Interestingly, Dog War raises an interesting point: what right do these Americans have coming over to free these pets? From an Asian perspective, it smacks of imperialism, re-branded as an act of philanthropy. It’s an assault on their intellectual and cultural heritage, matching violence with uber-aggression. Nevertheless, there are women in the feature who rescue stray dogs, patching them back after years of trauma and abuse.

One of the retired soldiers remembers his anger when he watched a dog die outside his childhood home: “I knew one day I could [protect dogs].” In some ways, this determination resembles a vow; a crusader swearing fealty to a higher power. What Abrahams depicts is a brawl between doctrines based on capitalist ideals, and a heritage that spans another continent entirely. Uncomfortable viewing, sure, but it’s a story older than time.
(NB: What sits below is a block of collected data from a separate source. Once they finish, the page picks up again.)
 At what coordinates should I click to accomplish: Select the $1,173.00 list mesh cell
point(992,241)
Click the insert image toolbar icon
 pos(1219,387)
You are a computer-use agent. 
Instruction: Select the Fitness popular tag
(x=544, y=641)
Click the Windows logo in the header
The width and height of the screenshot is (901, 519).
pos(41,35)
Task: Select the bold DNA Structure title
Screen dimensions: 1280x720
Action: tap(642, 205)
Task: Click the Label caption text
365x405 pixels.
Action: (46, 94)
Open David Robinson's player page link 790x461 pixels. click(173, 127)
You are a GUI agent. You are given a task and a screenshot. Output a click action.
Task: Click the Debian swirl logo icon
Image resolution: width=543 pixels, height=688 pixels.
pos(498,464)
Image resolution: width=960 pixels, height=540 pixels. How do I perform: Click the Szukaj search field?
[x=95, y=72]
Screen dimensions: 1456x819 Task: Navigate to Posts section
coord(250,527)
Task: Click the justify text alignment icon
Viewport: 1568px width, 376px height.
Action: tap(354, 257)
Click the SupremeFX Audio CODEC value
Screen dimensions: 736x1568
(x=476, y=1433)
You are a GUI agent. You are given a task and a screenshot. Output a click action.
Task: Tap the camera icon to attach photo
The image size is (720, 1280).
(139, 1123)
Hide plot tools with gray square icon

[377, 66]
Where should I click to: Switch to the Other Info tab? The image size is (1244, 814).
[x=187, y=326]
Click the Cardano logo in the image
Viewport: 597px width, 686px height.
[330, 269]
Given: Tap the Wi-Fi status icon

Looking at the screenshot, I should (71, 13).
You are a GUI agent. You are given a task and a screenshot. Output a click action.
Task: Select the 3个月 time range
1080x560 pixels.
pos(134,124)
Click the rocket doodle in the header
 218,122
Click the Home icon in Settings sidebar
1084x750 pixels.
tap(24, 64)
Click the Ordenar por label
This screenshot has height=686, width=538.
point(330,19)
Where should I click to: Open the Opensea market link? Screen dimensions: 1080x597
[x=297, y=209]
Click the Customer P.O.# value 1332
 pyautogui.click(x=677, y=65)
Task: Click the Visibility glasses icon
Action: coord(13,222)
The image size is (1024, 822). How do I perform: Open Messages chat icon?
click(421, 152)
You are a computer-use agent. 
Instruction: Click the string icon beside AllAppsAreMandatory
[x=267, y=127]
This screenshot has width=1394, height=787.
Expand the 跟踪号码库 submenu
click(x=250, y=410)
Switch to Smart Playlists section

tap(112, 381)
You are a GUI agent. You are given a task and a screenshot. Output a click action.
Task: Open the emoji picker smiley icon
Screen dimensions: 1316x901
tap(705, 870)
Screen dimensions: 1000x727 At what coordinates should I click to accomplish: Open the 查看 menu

Wisely, Abrahams lets the story play out, and while it’s easy to speculate on his personal philosophies, it never enters the screen in an overt fashion. But only the stoniest of hearts won’t squirm at the footage of puppies trapped in one cage, their eyes beaming at a parent who may be taken out and killed. Static the camera lies on the animals: no flourishes, no closeups, nothing but nerves. Dog War doesn’t wave a flag for veganism, but it may convince viewers to re-consider their opinion on the subject.

Adding to the confusion comes the voice of an average worker who fears his livelihood will be taken if the protestors get their wish, and criminalise his chosen area of career. The feature opens on a gaggle of people crying at the sight of animals brutalised behind cages. Signs are upheld; tears are drawn. Like every battle ever fought, there won’t be any victors at the end. Only less despondent losers.

What Abrahams has presented isn’t a perfect documentary – some of the musical cues are vaguely misguided – but it is a very effective one. By the time Dog War closes, it allows the viewers to carry on the dialogue in their own way, and in their own time. And as is the nature in life, the answers won’t be the most pleasant to get to.